- DOGE was in a neutral market structure but bears had slight leverage.
- It could break below $0.09508.
- A break above the current resistance at $0.10728 will invalidate this prediction.
Dogecoin’s (DOGE) market structure has weakened since 1 December. At press time, the memecoin was trading at $0.09846 and warming up to retest the support level of $0.09508.
It is worth noting that the above support level was a pullback zone that could have provided the bulls with a rest zone for a rally. However, DOGE’s price recovery could be undermined due to the declining trading volumes and weakening buying pressure based on technical indicators.
If the bears maintain momentum at the time of publication, DOGE could fall to $0.09508 or within the 23.6% and 38.2% Fib pocket levels. This would provide traders with a shorting opportunity.
Will DOGE sustain a price move above the 3 EMA Ribbon?
DOGE traded within the $0.05685 – $0.07434 range between mid-June and late October, with false breakouts occurring in between. However, a convincing breakout to the upside from the range in early November was blocked by a market slump.
DOGE established strong support at 0.07434 and retested it twice since the crypto market collapse. Recently, the bulls of DOGE used the support to start a rally that has since allowed for an increase of over 40%, reaching a high of $0.11192 on 5 December.
However, another price decline brought DOGE back to the current support. Technical indicators show that DOGE could break below the support. In particular, the Relative Strength Index (RSI) has retreated from the upper range to a level slightly above the equilibrium point, suggesting that buying pressure has eased.
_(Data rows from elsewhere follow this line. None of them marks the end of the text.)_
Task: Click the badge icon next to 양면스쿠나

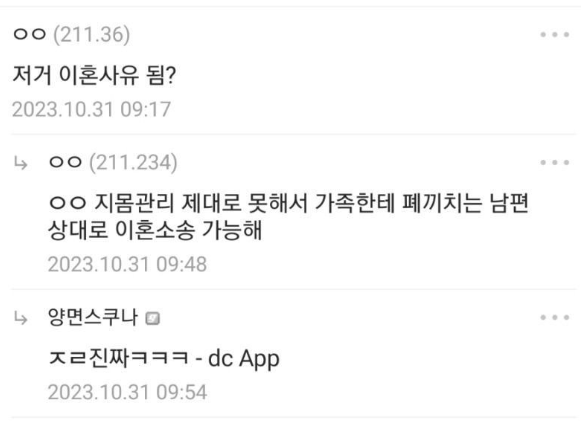Action: pos(152,318)
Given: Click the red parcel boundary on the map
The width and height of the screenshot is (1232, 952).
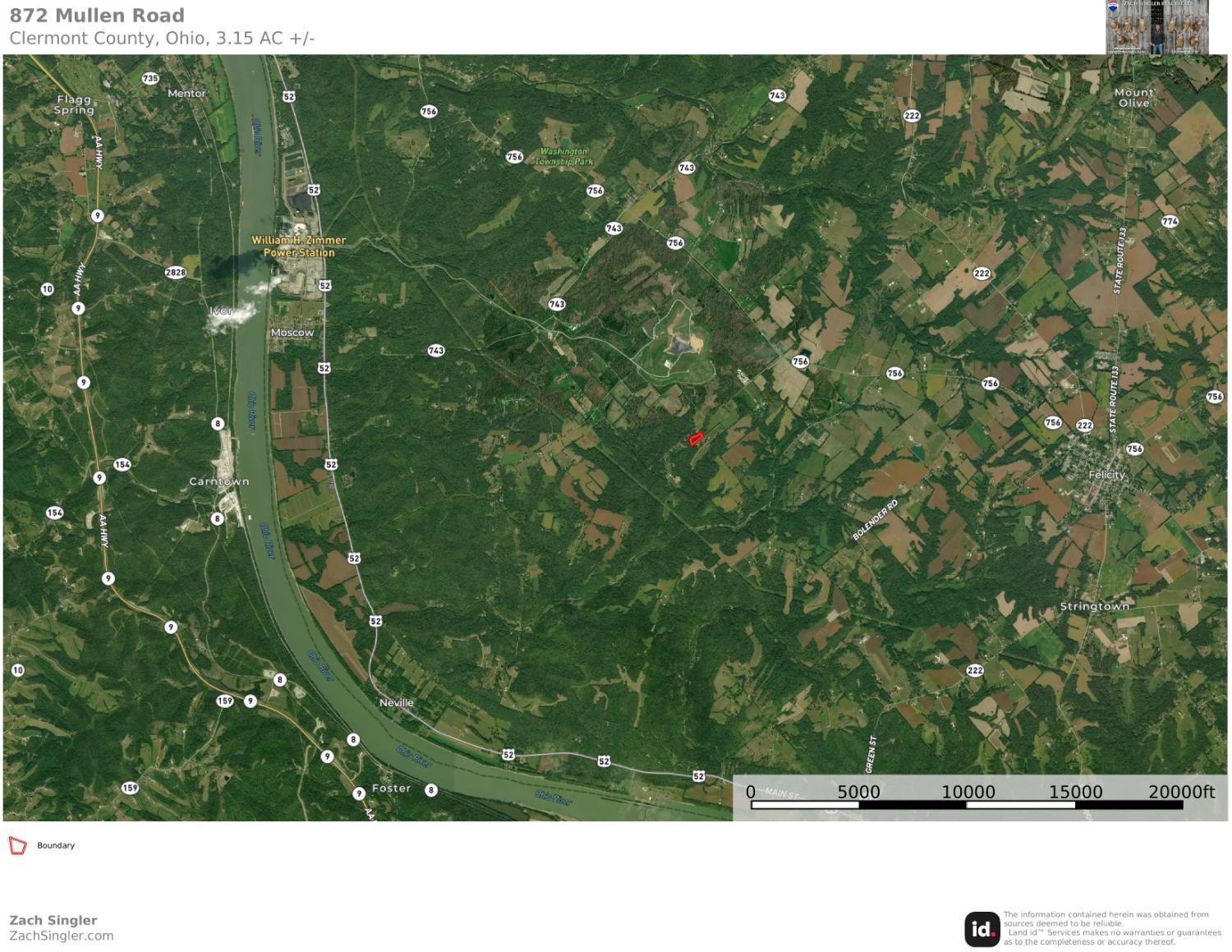Looking at the screenshot, I should pyautogui.click(x=696, y=439).
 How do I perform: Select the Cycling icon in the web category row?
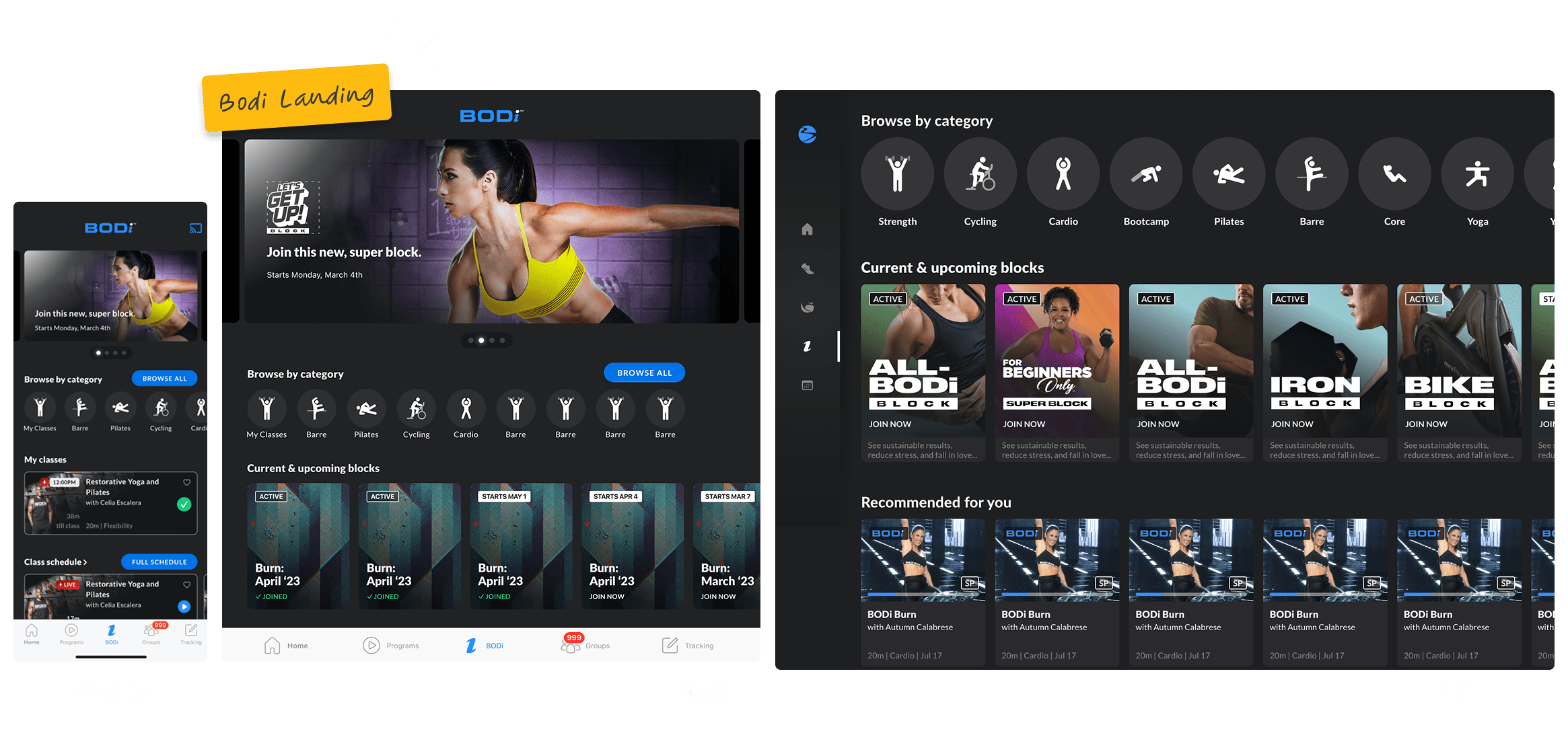tap(416, 408)
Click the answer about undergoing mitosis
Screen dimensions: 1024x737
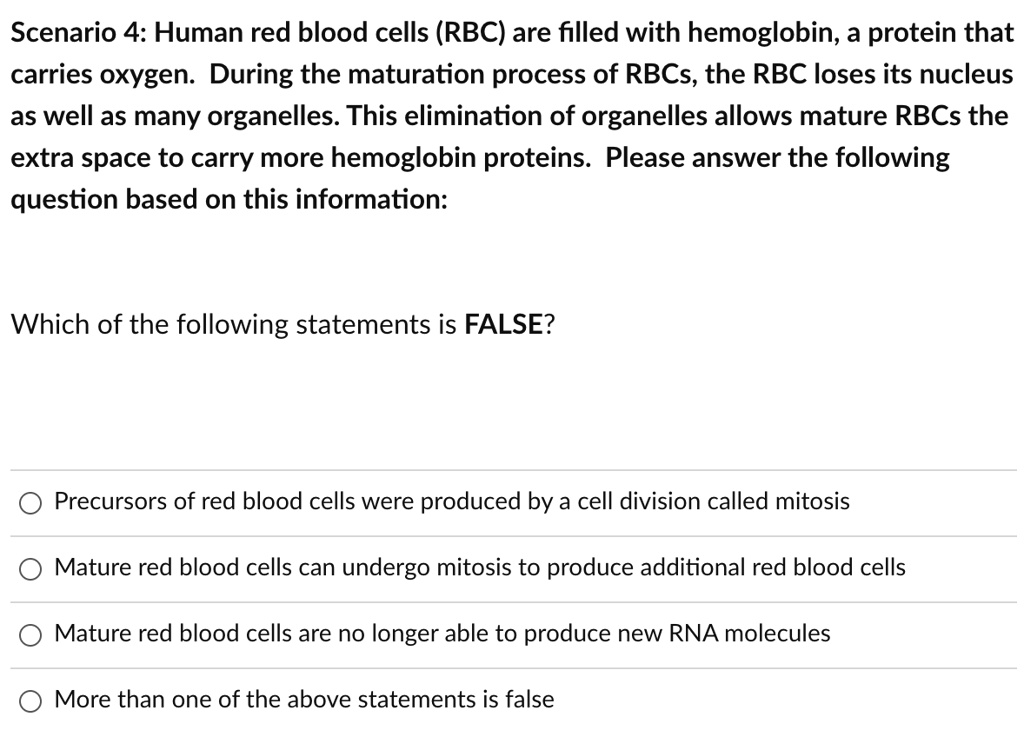480,567
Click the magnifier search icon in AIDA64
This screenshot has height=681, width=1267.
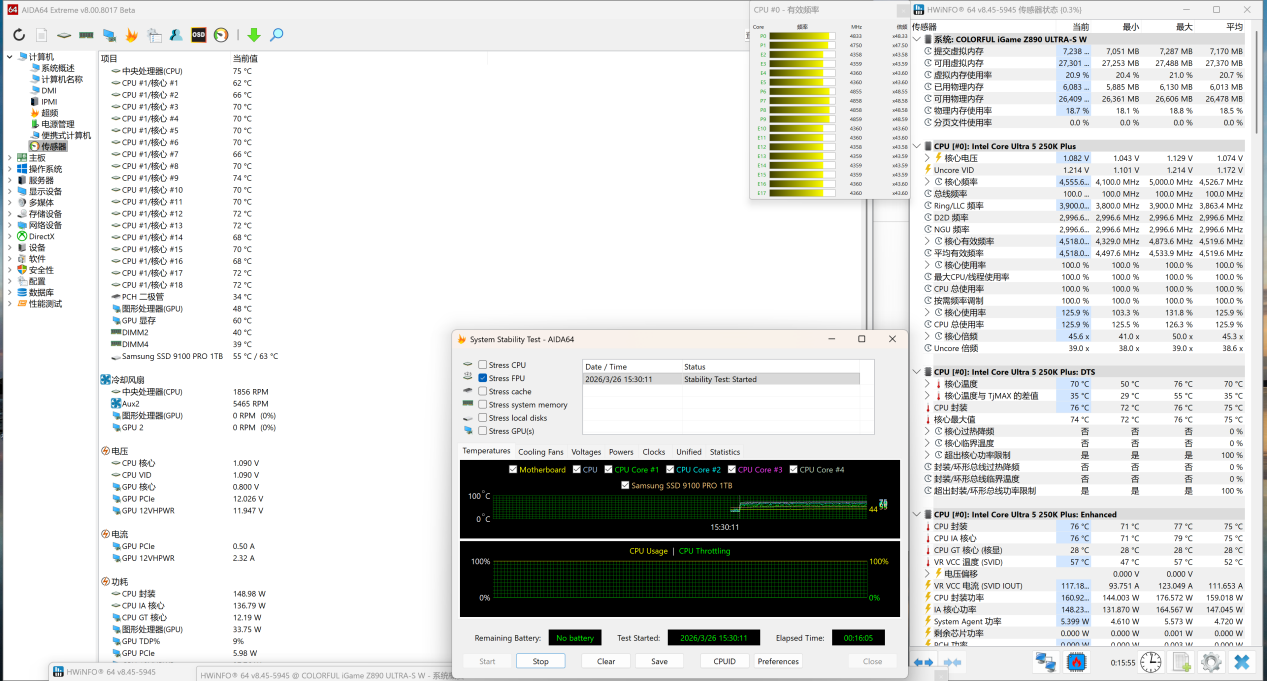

In addition, the Exponential Moving Average (EMA) Ribbon has acted as support for some time. Price action has been approaching this band, and a break below it would officially turn the DOGE’s market structure bearish.
In addition, On Balance Volume (OBV) has dropped from 513 billion to 508 billion, representing a drop in trading volume of about 5 billion between December 4 and 7. Therefore, DOGE could retest the current support at $0.09508 and break downwards.
Thus, investors can use $0.09508, $0.08995, and $0.07998 as short-selling targets if the bears fully control the market.
An intraday close above the 50% Fib level ($0.10728) would disprove this prediction.
Sentiment falls as development activity rise, but long-term DOGE holders saw gains
DOGE’s weighted sentiment has continued to tread in the negative territory since mid-November. However, an uptick in development activity during this period has prevented DOGE prices from being dragged down by poor sentiment.
Interestingly, the 365-day market value to realized value ratio (MVRV) has been in positive territory, suggesting that long-term holders of DOGE have posted gains since 27 November.
Thus, the on-chain metrics show mixed signals that could indicate a neutral market structure. It is, therefore, important to also consider the performance of BTC and memecoin’s socials before making any decisions.